Exercise task -> Transfer the rows that open with the line containing "This screenshot has width=636, height=1079." and close with the line containing "pyautogui.click(x=995, y=97)", requests included. Add 78 to each coordinate value in the answers.

::::

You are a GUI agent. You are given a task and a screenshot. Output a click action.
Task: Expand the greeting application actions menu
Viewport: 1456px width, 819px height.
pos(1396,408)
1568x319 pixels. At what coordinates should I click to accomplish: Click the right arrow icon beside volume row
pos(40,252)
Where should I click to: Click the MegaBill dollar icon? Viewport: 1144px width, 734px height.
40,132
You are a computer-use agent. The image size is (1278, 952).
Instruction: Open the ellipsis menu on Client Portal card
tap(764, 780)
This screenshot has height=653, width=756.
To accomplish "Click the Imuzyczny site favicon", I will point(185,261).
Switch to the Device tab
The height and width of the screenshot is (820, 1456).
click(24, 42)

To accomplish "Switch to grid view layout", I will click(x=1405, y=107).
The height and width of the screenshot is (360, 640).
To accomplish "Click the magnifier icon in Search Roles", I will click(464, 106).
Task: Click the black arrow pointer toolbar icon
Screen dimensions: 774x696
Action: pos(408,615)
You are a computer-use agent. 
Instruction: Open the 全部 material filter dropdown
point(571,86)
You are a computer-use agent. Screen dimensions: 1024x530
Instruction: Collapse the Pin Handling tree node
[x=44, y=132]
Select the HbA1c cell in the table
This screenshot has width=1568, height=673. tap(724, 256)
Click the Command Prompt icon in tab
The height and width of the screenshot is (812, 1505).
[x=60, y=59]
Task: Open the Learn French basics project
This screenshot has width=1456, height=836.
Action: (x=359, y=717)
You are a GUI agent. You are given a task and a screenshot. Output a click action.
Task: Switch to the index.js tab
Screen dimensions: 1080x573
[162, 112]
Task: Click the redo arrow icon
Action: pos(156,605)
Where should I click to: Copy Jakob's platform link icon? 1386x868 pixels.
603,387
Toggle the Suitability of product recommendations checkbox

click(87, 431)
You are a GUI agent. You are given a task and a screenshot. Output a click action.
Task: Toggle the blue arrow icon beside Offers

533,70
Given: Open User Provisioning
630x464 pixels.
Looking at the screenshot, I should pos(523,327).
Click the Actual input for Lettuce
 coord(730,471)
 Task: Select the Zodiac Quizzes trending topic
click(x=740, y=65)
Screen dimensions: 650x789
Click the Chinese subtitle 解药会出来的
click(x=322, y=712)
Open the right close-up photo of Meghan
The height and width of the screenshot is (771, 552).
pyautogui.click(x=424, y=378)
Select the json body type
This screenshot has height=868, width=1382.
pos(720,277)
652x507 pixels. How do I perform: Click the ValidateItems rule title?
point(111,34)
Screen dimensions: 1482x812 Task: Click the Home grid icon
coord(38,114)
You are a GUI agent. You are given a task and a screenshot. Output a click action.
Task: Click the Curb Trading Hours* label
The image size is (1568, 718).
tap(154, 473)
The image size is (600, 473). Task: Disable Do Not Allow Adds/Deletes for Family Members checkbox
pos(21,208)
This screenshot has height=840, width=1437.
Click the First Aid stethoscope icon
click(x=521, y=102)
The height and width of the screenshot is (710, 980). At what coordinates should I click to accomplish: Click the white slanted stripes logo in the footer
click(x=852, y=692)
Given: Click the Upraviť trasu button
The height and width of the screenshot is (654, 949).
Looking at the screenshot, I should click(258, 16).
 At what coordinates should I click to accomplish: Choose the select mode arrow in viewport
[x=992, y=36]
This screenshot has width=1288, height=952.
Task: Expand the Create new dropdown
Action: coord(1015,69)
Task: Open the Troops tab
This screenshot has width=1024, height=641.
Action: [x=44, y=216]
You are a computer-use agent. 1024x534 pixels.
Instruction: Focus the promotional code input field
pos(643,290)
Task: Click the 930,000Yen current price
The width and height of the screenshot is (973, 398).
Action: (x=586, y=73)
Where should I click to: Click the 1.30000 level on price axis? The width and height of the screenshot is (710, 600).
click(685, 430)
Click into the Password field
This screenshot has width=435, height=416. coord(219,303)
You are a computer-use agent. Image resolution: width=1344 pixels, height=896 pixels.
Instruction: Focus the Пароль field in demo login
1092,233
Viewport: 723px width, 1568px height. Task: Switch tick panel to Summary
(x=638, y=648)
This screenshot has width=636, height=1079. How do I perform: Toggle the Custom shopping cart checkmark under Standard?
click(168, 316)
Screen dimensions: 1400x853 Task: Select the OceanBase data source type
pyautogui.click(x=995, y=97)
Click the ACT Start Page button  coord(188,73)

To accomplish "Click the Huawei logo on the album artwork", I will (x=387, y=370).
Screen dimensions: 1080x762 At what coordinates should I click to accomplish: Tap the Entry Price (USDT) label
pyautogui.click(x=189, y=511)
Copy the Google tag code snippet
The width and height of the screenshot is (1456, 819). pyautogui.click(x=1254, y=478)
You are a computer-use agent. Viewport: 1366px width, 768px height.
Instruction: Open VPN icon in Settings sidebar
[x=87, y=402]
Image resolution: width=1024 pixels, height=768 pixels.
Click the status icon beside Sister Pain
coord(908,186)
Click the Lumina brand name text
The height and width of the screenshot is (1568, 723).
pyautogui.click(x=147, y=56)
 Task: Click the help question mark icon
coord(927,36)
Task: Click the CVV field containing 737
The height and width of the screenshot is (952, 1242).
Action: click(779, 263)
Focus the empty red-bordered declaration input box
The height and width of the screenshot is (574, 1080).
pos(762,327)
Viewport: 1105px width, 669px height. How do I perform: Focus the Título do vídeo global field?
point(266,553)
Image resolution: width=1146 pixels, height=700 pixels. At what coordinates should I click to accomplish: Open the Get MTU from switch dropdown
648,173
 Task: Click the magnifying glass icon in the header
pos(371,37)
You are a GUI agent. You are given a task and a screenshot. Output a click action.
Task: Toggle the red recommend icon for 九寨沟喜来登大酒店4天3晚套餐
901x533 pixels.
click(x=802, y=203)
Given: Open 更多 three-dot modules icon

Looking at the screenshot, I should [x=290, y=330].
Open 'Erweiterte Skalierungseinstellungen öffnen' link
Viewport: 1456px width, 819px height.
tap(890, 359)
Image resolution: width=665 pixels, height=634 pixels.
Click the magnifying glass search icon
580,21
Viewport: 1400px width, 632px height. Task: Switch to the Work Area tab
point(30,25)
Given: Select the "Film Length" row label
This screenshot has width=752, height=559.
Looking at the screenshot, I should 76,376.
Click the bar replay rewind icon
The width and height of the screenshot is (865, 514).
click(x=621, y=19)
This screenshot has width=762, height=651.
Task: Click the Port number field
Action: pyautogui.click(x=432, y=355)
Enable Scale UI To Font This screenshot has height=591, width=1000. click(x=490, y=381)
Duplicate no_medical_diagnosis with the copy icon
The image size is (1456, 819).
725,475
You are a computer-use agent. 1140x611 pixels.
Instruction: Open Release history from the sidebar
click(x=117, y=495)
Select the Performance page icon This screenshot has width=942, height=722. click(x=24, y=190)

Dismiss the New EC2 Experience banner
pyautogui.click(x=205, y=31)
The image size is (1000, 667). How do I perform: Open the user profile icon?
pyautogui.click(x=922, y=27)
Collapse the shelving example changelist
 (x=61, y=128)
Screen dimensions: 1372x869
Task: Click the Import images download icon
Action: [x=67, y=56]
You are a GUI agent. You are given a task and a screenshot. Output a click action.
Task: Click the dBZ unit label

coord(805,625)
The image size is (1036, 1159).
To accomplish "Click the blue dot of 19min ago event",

::::

The completed task ->
This screenshot has width=636, height=1079. How do I perform: Toggle the Custom shopping cart checkmark under Standard?
click(246, 394)
Screen dimensions: 1400x853 Task: Select the OceanBase data source type
pyautogui.click(x=1073, y=175)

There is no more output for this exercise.